A little less than a year later, my wife became pregnant. She wrote to the Rebbe,
and the Rebbe answered with a blessing for a "normal and easy pregnancy
and the delivery of a healthy child at an auspicious time." Meanwhile,
all the doctors she consulted were telling her to have an abortion because,
with her injuries, she did not have the capacity to carry a baby to term. But
she wouldn't hear of it - she totally trusted the Rebbe's blessing.
When she went into labor, things progressed very slowly at first. She had been
in labor for thirteen or fourteen hours when the doctor said she'd have to have
a Caesarean Section. But seeing her disappointment, he agreed to wait another
fifteen minutes. When the doctor returned and examined my wife again, he said,
"I don't believe this. She's fully dilated!"
He yelled to me, "Go, go, go and get the nurse. Everybody go!" We
rushed into the delivery room, and all the doctor had to do was put his hands
out and my son came out.
The doctor later asked me for a copy of the Rebbe's blessing. He said, "You
have no idea what a miracle we've just witnessed. You have no idea whatsoever
because you're not a doctor and you can't appreciate all the difficulties. You
don't know what happened in those fifteen minutes - it was an out-and-out miracle."

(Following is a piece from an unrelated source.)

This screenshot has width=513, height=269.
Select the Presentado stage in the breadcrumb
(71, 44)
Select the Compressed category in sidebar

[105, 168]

We ultimately had three sons and two daughters. With each pregnancy the Rebbe
sent the same blessing, and each time everything went well. But then my wife
became pregnant for the sixth time, the Rebbe said nothing about delivery of
a healthy offspring. My wife was very upset, and she wrote the Rebbe again and
again about it.
When Sarah was born, she was already afflicted with many difficulties. She passed
away only six months later. The death of this child was a very hard on us, and
my wife and I ultimately got divorced as a consequence of it. But I was not
bitter. I understood that G-d in His wisdom would only allow us to have this
beautiful child for a limited time. As much as I wanted her to stay on, I appreciated
the fact that I had her for the time that I did. I was able to see G-d as a
loving G-d rather than a punishing G-d because of what the Rebbe had taught
Source: Adapted by Yerachmiel Tilles from a mailing of "JEM
- Here's My Story" (//JEmedia.org), as part of their extraordinary "My
Encounter with the Rebbe" project, documenting the life of the Lubavitcher
Rebbe, Rabbi M. M. Schneerson of righteous memory, in one of the thousand plus
videotaped interviews conducted to date .

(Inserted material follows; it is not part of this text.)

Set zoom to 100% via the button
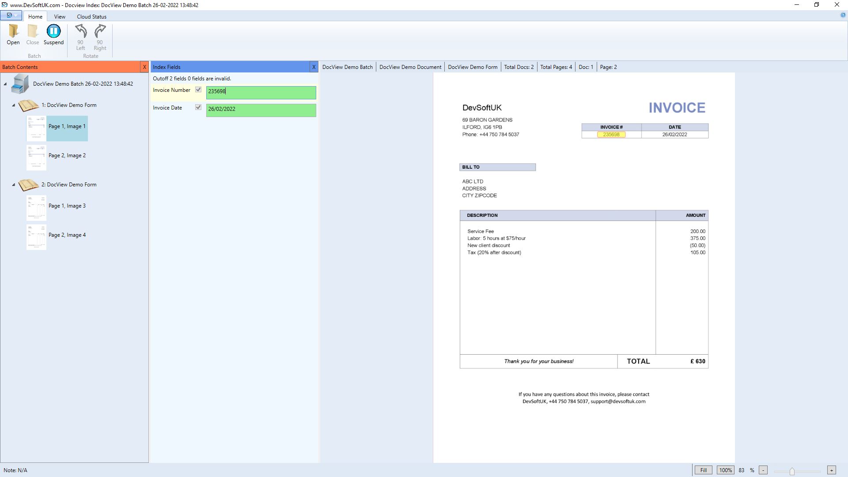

Mr. David Stauber, an attorney practicing in Southern
California, was involved in the founding of Chabad of North Hollywood. He was
interviewed in September of 2011.
Connection: Weekly Reading (outside of Israel) of Acharei Mot. Mr. Stauber's
story begins with a reference to Yom Kippur, a major theme of the Reading, and
ends with an event akin to the meaning of the Reading's name.
Rabbi Menachem Mendel Schneerson, the Lubavitcher Rebbe: [11 Nissan 5662
- 3 Tammuz 5754 (April 1902 - June 1994 C.E.)], became the seventh Rebbe of
the Chabad dynasty after his father-in-law's passing on 10 Shvat 5710 (1950
C.E.). He is widely acknowledged as the greatest Jewish leader of the second
half of the 20th century. Although a dominant scholar in both the revealed and
hidden aspects of Torah and fluent in many languages and scientific subjects,
the Rebbe is best known for his extraordinary love and concern for every Jew
on the planet. His emissaries around the globe dedicated to strengthening Judaism
number in the thousands. Hundreds of volumes of his teachings have been printed,
as well as dozens of English renditions.
Tilles is co-founder and associate director of Ascent-of-Safed, and chief editor
of this website (and of KabbalaOnline.org). He has hundreds of published stories
to his credit, and many have been translated into other languages. He tells
them live at Ascent nearly every Saturday night.